All that should come back is the lines of the data below from the one containing "Minimal (47, 920)" to the one containing "UV-Desinfektion (168, 287)", inclusive, exactly as they stand.

### DATA PROVIDED
+-------+
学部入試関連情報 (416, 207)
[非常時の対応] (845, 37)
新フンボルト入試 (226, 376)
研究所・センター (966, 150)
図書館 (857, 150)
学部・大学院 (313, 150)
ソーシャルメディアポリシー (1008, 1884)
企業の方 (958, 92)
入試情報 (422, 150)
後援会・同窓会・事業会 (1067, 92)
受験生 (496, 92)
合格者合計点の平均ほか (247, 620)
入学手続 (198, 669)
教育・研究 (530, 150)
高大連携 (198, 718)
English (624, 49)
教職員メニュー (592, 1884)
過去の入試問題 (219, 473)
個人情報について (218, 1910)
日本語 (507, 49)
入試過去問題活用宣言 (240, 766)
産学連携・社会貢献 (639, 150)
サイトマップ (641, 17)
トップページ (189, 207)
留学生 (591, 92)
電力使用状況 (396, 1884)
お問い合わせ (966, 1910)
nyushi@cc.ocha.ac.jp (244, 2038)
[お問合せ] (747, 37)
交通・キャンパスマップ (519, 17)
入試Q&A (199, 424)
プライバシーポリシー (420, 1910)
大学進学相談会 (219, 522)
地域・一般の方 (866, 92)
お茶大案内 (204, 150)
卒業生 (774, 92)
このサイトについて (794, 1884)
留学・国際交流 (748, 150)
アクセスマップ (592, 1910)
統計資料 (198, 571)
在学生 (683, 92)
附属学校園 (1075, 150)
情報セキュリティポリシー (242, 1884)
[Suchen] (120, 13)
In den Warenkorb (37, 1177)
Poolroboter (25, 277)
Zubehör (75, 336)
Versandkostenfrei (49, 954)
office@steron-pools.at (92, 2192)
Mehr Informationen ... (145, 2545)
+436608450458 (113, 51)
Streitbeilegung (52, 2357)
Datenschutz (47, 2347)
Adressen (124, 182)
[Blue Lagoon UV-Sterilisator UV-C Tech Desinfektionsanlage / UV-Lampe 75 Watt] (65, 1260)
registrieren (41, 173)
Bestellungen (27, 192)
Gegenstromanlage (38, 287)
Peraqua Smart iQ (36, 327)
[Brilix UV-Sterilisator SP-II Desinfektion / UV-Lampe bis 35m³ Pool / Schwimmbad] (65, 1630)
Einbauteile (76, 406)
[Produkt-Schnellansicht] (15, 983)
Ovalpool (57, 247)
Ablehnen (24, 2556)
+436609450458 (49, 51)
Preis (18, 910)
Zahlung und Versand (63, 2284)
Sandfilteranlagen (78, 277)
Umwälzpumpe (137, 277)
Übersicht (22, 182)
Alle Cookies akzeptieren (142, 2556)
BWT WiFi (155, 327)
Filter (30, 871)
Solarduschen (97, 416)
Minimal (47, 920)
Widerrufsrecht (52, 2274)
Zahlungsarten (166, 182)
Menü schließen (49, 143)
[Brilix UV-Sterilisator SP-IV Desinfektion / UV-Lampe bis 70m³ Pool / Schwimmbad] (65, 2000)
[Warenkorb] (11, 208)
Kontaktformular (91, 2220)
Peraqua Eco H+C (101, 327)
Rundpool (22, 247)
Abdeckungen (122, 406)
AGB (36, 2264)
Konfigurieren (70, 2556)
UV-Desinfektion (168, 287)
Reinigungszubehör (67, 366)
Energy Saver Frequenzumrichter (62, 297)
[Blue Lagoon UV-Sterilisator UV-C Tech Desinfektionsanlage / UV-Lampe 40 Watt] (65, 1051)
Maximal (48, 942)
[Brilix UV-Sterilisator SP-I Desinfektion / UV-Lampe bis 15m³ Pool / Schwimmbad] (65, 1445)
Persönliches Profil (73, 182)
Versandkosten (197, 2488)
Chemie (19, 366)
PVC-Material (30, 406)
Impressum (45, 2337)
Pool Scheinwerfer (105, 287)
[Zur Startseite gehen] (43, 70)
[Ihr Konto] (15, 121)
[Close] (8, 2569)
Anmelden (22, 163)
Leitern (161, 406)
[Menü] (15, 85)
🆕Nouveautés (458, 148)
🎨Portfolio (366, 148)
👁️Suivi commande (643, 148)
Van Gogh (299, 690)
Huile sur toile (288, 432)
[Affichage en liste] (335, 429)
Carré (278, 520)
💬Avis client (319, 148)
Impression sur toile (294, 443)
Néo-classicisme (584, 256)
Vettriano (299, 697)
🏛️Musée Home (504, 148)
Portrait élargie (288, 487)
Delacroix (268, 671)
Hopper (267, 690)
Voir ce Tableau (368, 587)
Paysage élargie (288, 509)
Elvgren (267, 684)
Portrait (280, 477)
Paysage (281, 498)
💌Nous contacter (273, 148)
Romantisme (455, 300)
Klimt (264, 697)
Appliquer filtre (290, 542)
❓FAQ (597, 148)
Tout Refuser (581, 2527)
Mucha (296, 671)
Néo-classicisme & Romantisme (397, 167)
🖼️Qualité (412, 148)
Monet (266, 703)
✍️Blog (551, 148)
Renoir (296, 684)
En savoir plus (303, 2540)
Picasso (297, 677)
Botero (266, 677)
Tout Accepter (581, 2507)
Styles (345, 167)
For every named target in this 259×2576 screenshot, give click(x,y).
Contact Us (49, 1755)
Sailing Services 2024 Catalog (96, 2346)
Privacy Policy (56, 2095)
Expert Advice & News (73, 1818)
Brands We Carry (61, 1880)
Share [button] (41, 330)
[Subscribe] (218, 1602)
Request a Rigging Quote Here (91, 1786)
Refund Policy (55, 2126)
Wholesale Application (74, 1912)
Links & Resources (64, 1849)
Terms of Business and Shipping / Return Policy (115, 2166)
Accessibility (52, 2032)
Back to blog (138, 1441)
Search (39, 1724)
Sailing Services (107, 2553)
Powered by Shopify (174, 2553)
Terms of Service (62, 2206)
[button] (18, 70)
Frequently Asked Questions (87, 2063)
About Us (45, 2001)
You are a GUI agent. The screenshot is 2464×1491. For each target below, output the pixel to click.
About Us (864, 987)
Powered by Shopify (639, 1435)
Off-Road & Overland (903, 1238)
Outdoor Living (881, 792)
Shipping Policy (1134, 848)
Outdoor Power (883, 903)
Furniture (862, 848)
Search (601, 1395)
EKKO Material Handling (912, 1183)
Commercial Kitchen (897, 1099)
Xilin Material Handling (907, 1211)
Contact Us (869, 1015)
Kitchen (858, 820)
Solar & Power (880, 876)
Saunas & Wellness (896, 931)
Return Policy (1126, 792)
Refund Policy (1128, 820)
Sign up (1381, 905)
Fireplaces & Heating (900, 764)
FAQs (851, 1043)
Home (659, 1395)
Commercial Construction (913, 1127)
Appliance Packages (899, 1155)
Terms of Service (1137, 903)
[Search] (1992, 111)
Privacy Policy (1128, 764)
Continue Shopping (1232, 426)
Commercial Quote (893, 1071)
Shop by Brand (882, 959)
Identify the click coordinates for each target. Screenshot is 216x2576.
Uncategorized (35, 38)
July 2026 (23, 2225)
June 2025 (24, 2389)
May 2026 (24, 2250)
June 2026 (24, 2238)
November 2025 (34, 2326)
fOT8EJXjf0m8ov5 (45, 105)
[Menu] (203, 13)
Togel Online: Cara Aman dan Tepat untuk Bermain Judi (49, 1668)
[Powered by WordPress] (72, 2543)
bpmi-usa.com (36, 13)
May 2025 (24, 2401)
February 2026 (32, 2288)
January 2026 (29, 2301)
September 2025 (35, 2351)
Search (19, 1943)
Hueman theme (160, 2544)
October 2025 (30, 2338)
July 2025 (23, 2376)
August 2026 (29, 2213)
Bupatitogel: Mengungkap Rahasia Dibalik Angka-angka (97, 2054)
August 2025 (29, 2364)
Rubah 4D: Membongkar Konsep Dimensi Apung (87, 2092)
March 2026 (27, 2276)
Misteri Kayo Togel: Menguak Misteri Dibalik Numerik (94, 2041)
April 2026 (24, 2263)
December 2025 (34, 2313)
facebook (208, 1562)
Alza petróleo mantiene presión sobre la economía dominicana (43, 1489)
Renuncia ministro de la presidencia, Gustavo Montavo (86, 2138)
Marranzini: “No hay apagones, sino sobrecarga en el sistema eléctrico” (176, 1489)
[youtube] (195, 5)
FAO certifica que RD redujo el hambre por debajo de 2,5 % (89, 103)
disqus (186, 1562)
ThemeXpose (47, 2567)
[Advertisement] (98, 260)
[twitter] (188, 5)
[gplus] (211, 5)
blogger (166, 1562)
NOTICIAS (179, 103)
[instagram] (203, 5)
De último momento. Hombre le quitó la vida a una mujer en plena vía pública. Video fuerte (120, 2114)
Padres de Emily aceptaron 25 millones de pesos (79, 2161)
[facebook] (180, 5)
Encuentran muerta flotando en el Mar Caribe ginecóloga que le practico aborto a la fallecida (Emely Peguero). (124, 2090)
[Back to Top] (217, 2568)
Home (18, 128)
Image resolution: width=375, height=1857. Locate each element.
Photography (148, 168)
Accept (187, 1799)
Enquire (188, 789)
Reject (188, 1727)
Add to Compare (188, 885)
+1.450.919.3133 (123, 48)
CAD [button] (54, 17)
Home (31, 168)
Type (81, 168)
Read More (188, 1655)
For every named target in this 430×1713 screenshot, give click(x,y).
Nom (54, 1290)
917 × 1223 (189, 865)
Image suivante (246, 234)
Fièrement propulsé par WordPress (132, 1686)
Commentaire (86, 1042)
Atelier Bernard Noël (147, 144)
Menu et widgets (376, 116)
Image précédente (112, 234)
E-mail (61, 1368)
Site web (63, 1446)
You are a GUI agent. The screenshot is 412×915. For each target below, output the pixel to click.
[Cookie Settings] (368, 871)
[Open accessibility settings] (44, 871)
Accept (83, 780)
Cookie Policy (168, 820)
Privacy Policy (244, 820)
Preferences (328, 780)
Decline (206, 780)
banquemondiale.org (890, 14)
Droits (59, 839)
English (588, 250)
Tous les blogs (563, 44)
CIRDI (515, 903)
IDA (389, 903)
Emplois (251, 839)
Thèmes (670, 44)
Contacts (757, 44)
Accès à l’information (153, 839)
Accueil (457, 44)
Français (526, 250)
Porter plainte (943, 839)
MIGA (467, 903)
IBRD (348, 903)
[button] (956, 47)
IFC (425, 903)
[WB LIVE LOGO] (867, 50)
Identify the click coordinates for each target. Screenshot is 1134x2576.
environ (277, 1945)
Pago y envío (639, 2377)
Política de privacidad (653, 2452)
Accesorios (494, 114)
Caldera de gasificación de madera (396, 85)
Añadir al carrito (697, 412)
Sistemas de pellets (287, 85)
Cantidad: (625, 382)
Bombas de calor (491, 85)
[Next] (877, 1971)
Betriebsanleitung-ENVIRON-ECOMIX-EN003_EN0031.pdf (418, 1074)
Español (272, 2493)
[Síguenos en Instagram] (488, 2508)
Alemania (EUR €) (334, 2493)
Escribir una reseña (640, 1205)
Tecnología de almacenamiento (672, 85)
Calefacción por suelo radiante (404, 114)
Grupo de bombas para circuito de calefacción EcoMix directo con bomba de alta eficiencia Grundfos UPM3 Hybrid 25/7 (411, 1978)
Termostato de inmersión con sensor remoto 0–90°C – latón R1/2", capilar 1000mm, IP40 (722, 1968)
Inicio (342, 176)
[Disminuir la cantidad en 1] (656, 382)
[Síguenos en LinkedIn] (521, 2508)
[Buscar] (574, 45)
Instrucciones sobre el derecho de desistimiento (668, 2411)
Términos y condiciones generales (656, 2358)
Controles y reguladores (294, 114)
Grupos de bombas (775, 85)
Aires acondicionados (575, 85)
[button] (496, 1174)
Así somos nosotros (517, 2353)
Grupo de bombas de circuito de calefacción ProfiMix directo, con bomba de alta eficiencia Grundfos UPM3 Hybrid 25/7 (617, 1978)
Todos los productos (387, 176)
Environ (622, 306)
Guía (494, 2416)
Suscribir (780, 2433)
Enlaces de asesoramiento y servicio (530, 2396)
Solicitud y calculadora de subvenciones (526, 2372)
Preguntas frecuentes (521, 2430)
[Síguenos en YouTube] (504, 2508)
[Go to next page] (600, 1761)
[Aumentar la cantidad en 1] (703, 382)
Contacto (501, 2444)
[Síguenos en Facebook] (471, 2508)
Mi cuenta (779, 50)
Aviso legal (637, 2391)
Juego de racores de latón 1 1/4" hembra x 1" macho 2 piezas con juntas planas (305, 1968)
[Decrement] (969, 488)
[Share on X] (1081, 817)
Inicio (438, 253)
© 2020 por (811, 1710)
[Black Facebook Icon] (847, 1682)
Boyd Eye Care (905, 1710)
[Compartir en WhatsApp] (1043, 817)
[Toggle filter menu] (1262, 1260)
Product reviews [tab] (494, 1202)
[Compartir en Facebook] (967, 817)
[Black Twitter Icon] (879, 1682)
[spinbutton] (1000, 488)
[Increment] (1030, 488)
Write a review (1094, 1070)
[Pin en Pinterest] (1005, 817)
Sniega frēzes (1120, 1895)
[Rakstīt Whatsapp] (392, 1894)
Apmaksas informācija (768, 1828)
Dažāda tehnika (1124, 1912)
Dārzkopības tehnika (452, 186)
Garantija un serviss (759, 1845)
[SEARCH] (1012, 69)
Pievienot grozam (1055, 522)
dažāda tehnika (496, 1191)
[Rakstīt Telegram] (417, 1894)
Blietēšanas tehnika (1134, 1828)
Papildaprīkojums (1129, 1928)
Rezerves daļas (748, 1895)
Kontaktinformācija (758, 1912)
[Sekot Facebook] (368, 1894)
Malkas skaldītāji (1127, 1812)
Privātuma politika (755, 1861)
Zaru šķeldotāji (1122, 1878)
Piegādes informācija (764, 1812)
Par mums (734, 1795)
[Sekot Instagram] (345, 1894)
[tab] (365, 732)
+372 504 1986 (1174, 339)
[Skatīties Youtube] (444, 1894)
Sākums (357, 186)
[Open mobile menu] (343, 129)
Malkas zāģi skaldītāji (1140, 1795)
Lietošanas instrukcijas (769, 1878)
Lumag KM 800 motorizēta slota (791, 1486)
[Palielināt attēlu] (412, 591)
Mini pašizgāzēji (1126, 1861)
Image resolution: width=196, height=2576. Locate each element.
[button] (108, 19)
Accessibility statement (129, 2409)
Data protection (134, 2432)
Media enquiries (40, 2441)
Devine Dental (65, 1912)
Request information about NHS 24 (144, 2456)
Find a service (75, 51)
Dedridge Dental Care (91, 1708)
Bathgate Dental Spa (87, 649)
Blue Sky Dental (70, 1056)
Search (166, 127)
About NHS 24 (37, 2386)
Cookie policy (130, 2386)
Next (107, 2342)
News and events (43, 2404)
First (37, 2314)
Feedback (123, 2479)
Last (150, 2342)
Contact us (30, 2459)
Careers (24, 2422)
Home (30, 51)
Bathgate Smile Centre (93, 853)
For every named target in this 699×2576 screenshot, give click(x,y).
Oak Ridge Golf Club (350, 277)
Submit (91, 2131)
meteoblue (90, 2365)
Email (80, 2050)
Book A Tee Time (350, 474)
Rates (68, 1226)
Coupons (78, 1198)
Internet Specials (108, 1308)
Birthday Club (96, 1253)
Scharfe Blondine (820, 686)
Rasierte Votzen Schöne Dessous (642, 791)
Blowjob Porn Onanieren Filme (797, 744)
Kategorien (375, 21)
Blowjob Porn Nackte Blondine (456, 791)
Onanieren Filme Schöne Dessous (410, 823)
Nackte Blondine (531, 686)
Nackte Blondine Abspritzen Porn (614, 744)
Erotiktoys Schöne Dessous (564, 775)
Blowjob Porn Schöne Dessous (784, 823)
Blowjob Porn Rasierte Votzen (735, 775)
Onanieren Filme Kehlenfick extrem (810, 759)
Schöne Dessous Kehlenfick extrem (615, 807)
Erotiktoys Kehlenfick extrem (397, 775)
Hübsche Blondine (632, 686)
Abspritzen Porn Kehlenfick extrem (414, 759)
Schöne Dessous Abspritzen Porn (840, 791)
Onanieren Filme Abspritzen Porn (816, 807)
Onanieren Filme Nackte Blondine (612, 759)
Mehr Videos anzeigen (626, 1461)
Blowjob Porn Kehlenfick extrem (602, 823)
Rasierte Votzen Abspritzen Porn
+-------+
### EXERCISE RESPONSE
Minimal (47, 920)
Widerrufsrecht (52, 2274)
Zahlungsarten (166, 182)
Menü schließen (49, 143)
[Brilix UV-Sterilisator SP-IV Desinfektion / UV-Lampe bis 70m³ Pool / Schwimmbad] (65, 2000)
[Warenkorb] (11, 208)
Kontaktformular (91, 2220)
Peraqua Eco H+C (101, 327)
Rundpool (22, 247)
Abdeckungen (122, 406)
AGB (36, 2264)
Konfigurieren (70, 2556)
UV-Desinfektion (168, 287)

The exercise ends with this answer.